What do you think? You can share your ideas by leaving a comment here, anonymously if you prefer.
Ironically, I suspect that many people who might instinctively support a classic British “fudge”, as a practical way of allowing commonsense to prevail in this complicated area, will have been jolted out of that viewpoint by the attitude of retired GP Howard Martin, who seems to have been worryingly sure of his own ability (and right) to assess the quality of an individual's life, and the amount of suffering they might be experiencing. Invoking “Christian compassion” as a justification for his actions adds another controversial ingredient to the toxic brew, given the often-quoted Christian regard for the sanctity of life.
Reactions from those most closely affected by his decisions - the relatives of his patients, for of course the patients themselves are no longer in a position to give their opinion - make the situation no clearer, ranging as they do from describing him as an “angel of mercy” to somebody “lacking in compassion... so arrogant, so cruel”.

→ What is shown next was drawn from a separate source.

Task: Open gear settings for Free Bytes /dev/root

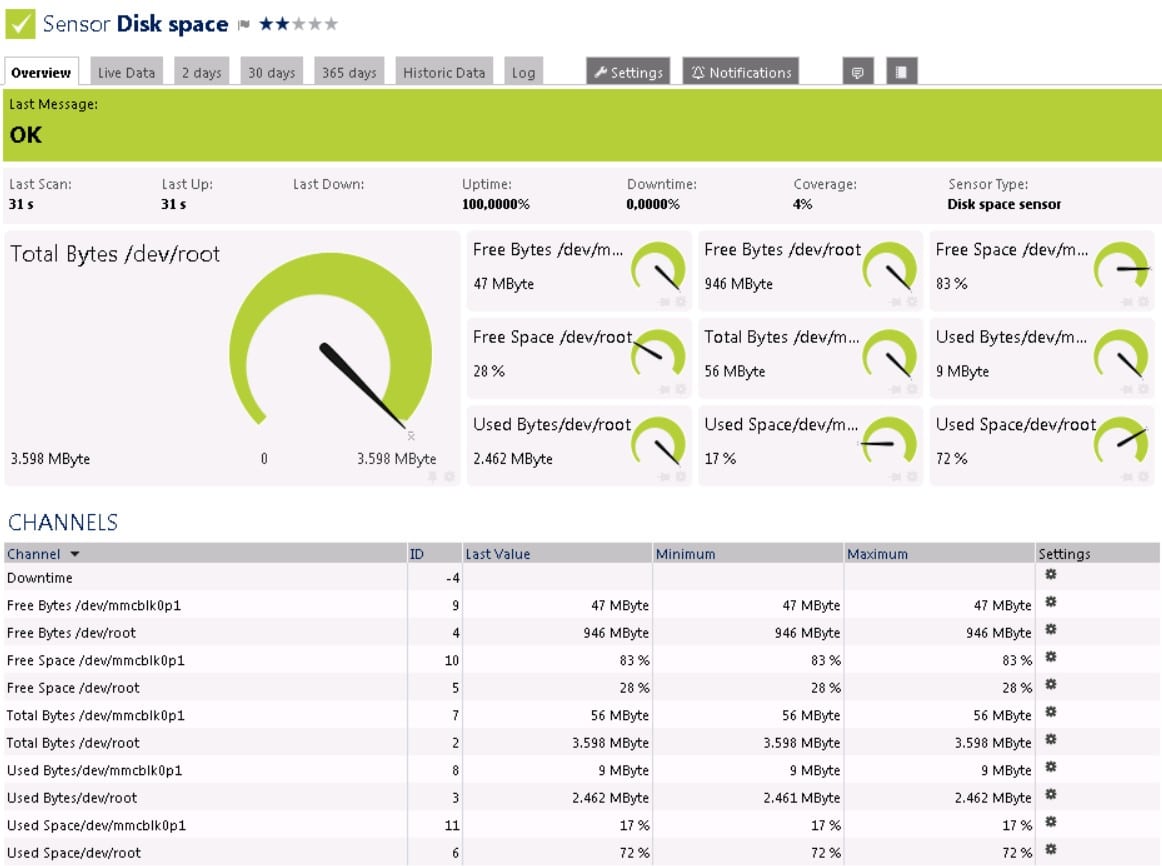Action: click(1050, 630)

It seems, as always, that there are no rules or yardsticks that can be universally applied to judge the quality of a life: what one person perceives as intolerable suffering may not appear so to another. Which brings us back round to an individual's right to decide for themselves when/if their life is no longer endurable, and to be helped to end it if they are not able to achieve this themselves. Like it or not, we are a consumer society and have grown accustomed to choice: in everything from education to health care, insurance to banking, we are encouraged to believe that there are multiple options for us – why should we not feel the same about the way in which we approach the final event of our lives?

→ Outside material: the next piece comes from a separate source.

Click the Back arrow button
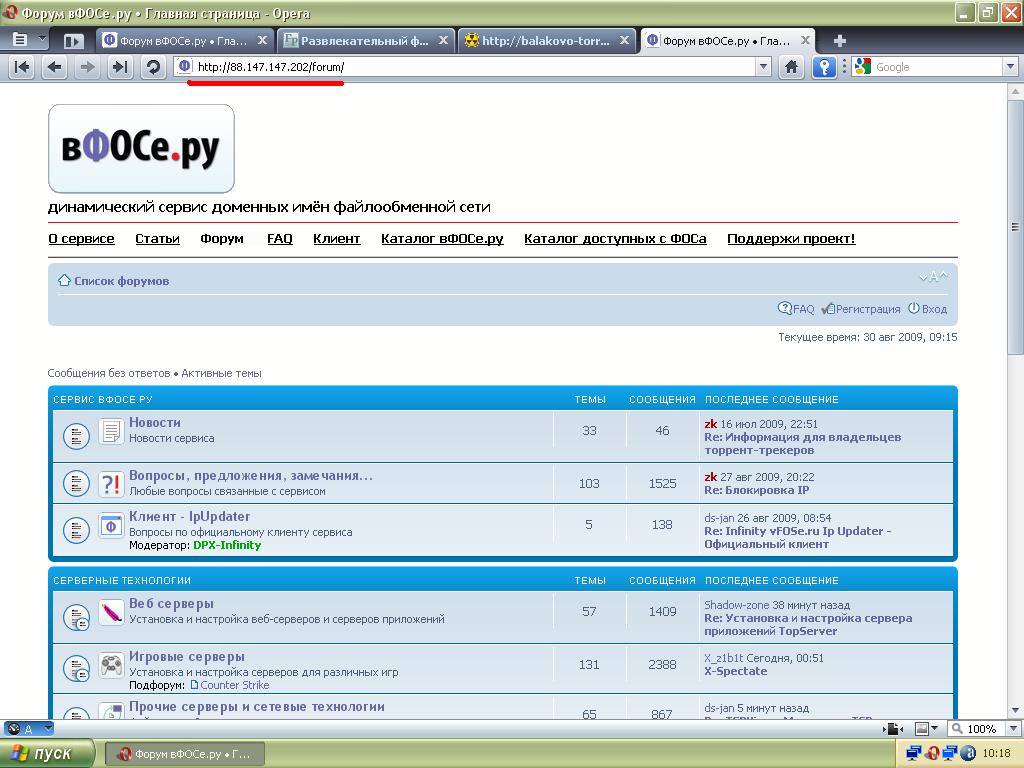The width and height of the screenshot is (1024, 768). click(55, 67)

One choice that is not as widely available as it should be is good palliative care: perhaps some people who think they should be helped to commit suicide would be less disposed to this solution if they were confident that their final days would be managed in a way that removed pain and respected their dignity. And we must never lose sight of the risk that a right to die might morph into a duty to die, when an individual starts to feel that they are becoming a burden (financial or emotional) for their family or friends. You might be interested to read about a new book that has just been published "End of Life – the Essential Guide to Caring" which looks at both the practical and emotional issues around dying and bereavement.
No easy answers, but I don't think that takes away our responsibility to discuss the options, and try to reach a consensus, rather than muddling along as before, and allowing the Howard Martins to make the decisions for us.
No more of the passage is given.